Es gelten folgende Sonderregelungen:

  • Schweigen gilt beim Kaufmann in bestimmten Fällen als Annahme des Vertragsangebots (§ 362 HGB), bei Privatpersonen nicht. Nach der gewohnheitsrechtlich anerkannten Lehre vom kaufmännischen Bestätigungsschreiben gilt, dass ein Kaufmann als Empfänger eines Schreibens, in dem ein Anderer seine Auffassung über das Zustandekommen und den Inhalt eines (angeblich) geschlossenen Vertrages kundtut, grundsätzlich diesem Schreiben unverzüglich widersprechen muss, wenn er den Inhalt des Schreibens nicht gegen sich gelten lassen will.
  • Ein Kaufmann hat empfangene Waren bei mangelhafter oder Fehllieferung (aliud) unverzüglich zu rügen, um seine Gewährleistungsrechte nicht zu verlieren (§ 377 HGB).
  • Die Sorgfaltspflicht eines Kaufmanns (§ 347 HGB) ist höher als die einer Privatperson (§ 276 BGB).

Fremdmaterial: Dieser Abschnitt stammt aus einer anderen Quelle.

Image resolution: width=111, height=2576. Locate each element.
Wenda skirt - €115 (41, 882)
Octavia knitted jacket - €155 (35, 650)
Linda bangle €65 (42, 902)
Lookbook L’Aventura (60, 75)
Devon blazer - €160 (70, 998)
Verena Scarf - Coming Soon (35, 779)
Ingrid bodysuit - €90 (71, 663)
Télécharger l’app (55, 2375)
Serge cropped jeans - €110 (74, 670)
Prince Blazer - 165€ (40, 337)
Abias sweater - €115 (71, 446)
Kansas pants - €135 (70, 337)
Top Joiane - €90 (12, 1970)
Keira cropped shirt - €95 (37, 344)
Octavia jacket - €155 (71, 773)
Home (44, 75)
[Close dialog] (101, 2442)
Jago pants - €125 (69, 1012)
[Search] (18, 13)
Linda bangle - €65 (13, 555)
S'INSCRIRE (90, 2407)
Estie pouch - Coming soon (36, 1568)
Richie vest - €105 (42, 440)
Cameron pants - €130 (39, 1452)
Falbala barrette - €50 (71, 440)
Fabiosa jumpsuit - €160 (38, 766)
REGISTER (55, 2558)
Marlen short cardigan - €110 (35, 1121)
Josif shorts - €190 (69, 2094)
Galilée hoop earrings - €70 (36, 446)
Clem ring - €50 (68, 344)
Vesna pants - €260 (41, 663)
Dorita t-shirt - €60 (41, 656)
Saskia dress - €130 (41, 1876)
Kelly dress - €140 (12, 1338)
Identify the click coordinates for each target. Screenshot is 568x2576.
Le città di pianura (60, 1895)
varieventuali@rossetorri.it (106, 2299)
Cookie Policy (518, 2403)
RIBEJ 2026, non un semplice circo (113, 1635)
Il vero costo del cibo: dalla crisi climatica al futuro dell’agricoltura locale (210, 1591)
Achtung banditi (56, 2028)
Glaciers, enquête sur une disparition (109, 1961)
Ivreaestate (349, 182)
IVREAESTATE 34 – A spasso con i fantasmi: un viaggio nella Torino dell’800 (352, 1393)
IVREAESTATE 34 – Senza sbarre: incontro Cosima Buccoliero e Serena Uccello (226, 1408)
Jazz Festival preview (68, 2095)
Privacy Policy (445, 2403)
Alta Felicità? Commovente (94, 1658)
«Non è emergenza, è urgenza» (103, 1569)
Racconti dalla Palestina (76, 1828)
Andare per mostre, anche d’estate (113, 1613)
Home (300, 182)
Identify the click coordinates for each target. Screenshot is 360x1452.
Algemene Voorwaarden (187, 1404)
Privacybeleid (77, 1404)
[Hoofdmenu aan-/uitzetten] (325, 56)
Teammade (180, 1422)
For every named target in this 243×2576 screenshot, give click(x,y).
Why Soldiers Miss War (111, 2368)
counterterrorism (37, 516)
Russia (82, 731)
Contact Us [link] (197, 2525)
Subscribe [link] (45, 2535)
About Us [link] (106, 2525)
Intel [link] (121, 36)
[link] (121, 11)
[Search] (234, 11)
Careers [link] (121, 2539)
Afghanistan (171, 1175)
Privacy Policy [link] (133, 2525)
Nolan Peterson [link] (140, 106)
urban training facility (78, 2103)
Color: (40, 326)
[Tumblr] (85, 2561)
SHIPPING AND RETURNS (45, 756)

  • Die Schutzvorschriften der §§ 305 Abs. 2 und 3, 308, 309 BGB finden keine Anwendung auf Allgemeine Geschäftsbedingungen, die gegenüber einem Unternehmer verwendet werden (§ 310 Abs. 1 BGB).
  • Der gesetzliche Zins für Kaufleute (§ 352 HGB) ist höher als der von einer Privatperson geschuldete gesetzliche Zins (§ 246 BGB).
  • Der Kaufmann schuldet Fälligkeitszinsen (§ 353 HGB), der Privatmann nicht.
  • Ein Kaufmann kann mündlich eine Bürgschaft übernehmen (§ 350 HGB), während die private Bürgschaft nur in schriftlicher Form gültig ist (§ 766 BGB).
  • Der private Bürge hat die Einrede der Vorausklage (§ 771 BGB), kann also die Befriedigung des Gläubigers verweigern, solange dieser nicht eine Zwangsvollstreckung gegen den Hauptschuldner ohne Erfolg versucht hat. Diese Einrede steht dem bürgenden Kaufmann nicht zu (§ 349 HGB). Er kann deshalb parallel zum nicht zahlenden Hauptschuldner in Anspruch genommen werden (= selbstschuldnerische Bürgschaft).
  • Während bei Privatpersonen eine verwirkte Vertragsstrafe gemäß § 343 BGB vom Richter herabgesetzt werden kann, wenn sie unverhältnismäßig hoch ist, gilt dies für Kaufleute nicht (§ 348 HGB).
  • Wer von einem Kaufmann eine diesem nicht gehörende bewegliche Sache erwirbt, kann diese nicht nur dann gutgläubig erwerben, wenn er an das Eigentum des Veräußerers glaubt (§§ 932 ff. BGB), sondern schon dann, wenn sich sein guter Glaube auf die Verfügungsbefugnis des Kaufmanns bezieht (§ 366 HGB).